Fiscal Year 2018 Outlook

While the macroeconomic environment may impact results, the company now expects adjusted earnings per share for fiscal year 2018 to be between $1.43 and $1.50 inclusive of tax reform. Excluding the impact of tax reform, the company expects an increase of 2% to 7% year over year. The outlook for fiscal 2018 anticipates the following elements:

  • Same-store sales for the system to be down 1% to up 1% year over year;
  • Royalty revenue growth from new unit development;
  • 55 to 65 new franchise drive-in openings;
  • Drive-in-level margins of 15.0% to 15.5%, depending upon the degree of same-store sales growth at company drive-ins;
  • Selling, general and administrative expenses of $76 million to $78 million;
  • Depreciation and amortization expense of $39 million to $41 million;
  • Net interest expense of $32 million to $34 million;
  • Capital expenditures of approximately $40 million;
  • Free cash flow(1) of $60 million to $63 million;
  • An income tax rate of approximately 25.0% to 26.0%;
  • The repurchase of approximately $160 million in shares across the fiscal year; and
  • An expected quarterly cash dividend of $0.16 per share.

Earnings Conference Call

The company will host a conference call to review financial results at 5:00 PM ET this evening. The conference call can be accessed live over the phone by dialing (800) 263-0877 or (323) 794-2094 for international callers. A replay will be available one hour after the call and can be accessed by dialing (844) 512-2921 or (412) 317-6671 for international callers; the conference ID is 4289913. The replay will be available until Tuesday, April 3, 2018. An online replay of the conference call will be available approximately two hours after the conclusion of the live broadcast. A link to this event will be available on the investor section of the company's website, sonicdrivein.com.

About Sonic

SONIC, America's Drive-In is the nation's largest drive-in restaurant chain serving approximately 3 million customers every day. Nearly 94 percent of SONIC's 3,500 drive-in locations are owned and operated by local business men and women. For 64 years, SONIC has delighted guests with signature menu items, 1.3 million drink combinations and friendly service by iconic Carhops. Since the 2009 launch of SONIC's Limeades for Learning philanthropic campaign in partnership with DonorsChoose.org, SONIC has donated $9.5 million to public school teachers nationwide to fund essential learning materials and innovative teaching resources to inspire creativity and learning in their students. To learn more about Sonic Corp. (NASDAQ/NM: SONC), please visit sonicdrivein.com and please visit or follow us on Facebook and Twitter. To learn about SONIC's Limeades for Learning initiative, please visit LimeadesforLearning.com.

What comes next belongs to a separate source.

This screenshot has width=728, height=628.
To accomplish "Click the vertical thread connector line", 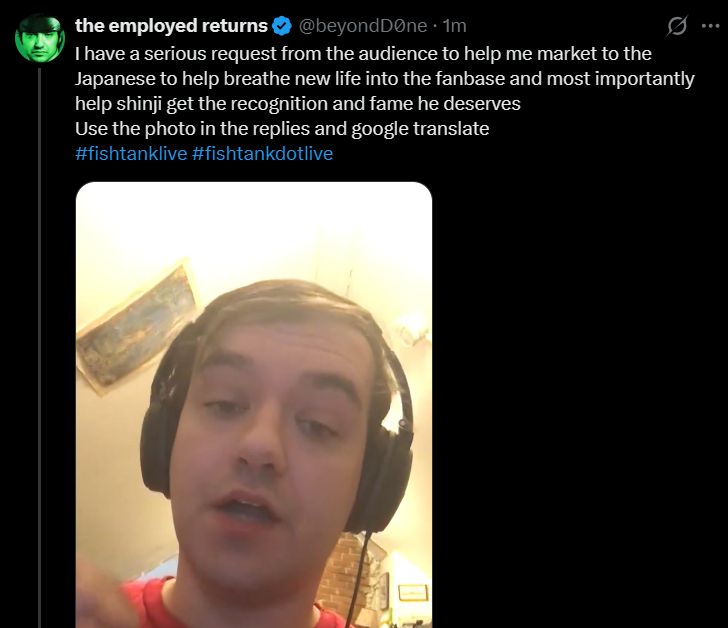I will click(40, 348).
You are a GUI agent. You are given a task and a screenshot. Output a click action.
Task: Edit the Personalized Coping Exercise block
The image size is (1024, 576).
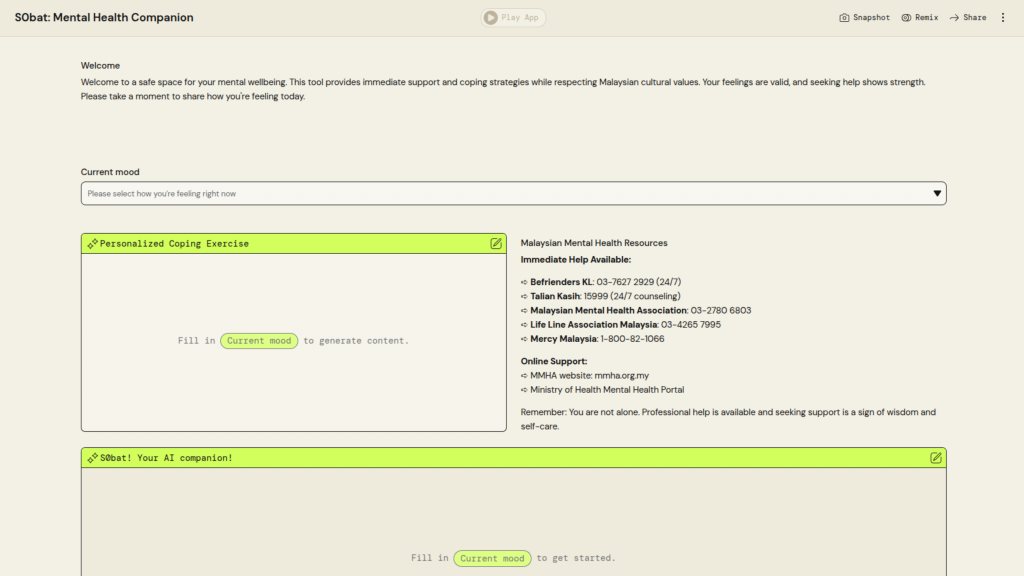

This press release contains forward-looking statements within the meaning of the federal securities laws. Forward-looking statements reflect management’s expectations regarding future events and operating performance and speak only as of the date hereof. These forward-looking statements involve a number of risks and uncertainties. Factors that could cause actual results to differ materially from those expressed in, or underlying, these forward-looking statements are detailed in the company’s annual and quarterly report filings with the Securities and Exchange Commission. The company undertakes no obligation to publicly release revisions to these forward-looking statements to reflect events or circumstances after the date hereof or to reflect the occurrence of unforeseen events, except as required to be reported under the rules and regulations of the Securities and Exchange Commission.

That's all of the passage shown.